提示された条件は五十年に渡る停戦。ここのところは本格的な開戦にはいたっていないものの、ターフェスタは一年を通して、二度三度と不規則に小戦を仕掛けてくる。グエンにとっては、その都度処置を講ずる必要があり、目の前にたかる小バエのように、煩わしさを禁じ得なかった。
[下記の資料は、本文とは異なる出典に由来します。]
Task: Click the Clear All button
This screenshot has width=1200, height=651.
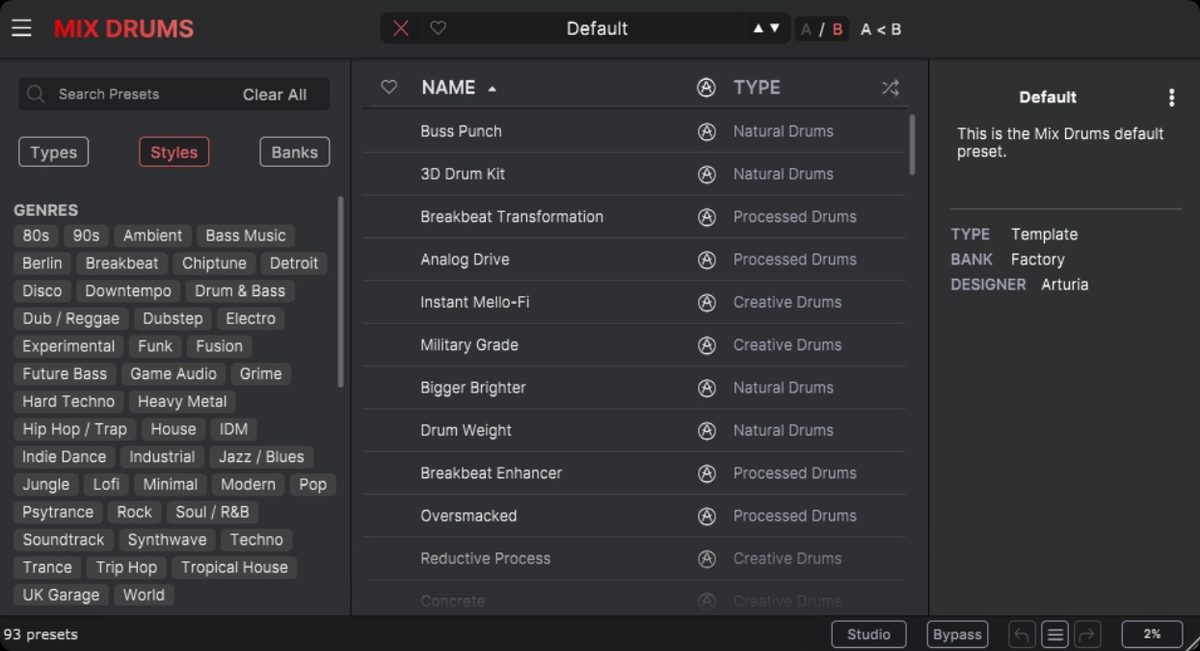Action: coord(275,94)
だが当然のこと、うまい話にはかならず引き替えの対価が必要とされる。
「条件を聞こう。だがこれより発する言葉には留意を。見え透いた駆け引きは不要だ」
男は後ろ頭に手をまわし、落ち着きなくまさぐった。
「なんといいますか、我らが提示した条件に比べるまでもなく、御国にとって──とくに閣下におかれましては、まったくの小事かと存じます」
「これ以上、時を無駄にするつもりはない」
これまでの饒舌が嘘のように、バリウム侯爵は頬の内側を右に左に、舌で突いた。
「まあ……なんといいますか、そちらの人間を一人、我々に差し出してほしい、ということでありましてな」
心の内で、グエンは目の前の男と接する間にはじめて首を傾げた。
「差し出す、という言葉の真意を求める」
「言葉のまま、一人の人間の身柄を引き渡していただきたい」
「……その者の名は」
バリウム侯爵は唇を濡らし、眉間に力を込めた。
「ジェダ・サーペンティアという名をご存じでありましょうか」
現サーペンティア公爵の息子、ジェダ・サーペンティア。知るもなにもなく、グエンは間近で顔を合わせたことがある。
真意が見えぬまま、グエンは軽く頷いてみせた。
男は視線をはずし、重々しく口を開く。
「ムラクモ王国右硬軍所属の若き輝士。かの人物を、戦犯として我が国で裁きたい。さきほど提示した条件を叶えるため、太守が望むことは、ただそれだけであります」
バリウム公爵の背後に控えるイザヤは、無言のまま怪訝に顔を歪めた。
「バリウム侯爵、とあえて呼ぶ。貴殿が今なにを口にしたか、承知されていような」
グエンの言葉に、座した男は皮肉に口元を歪める。
「我が身は言葉一つで数千の兵を操ることができるのです。それが、ケチな聖職者を装い、この様を晒してまでここにいる。察していただきたい」
グエンは卓を拳でたたき付け、立ち上がった。
「無為に時を捨てた」
イザヤが剣身を抜き放つ。鞘を走る刃の鋭利な高音が部屋に響いた。
バリウム侯爵は狼狽し、腰をあげた。途端、イザヤは彼の太い腕を容易く捻りあげ、組み敷いて首元に刃を当てる。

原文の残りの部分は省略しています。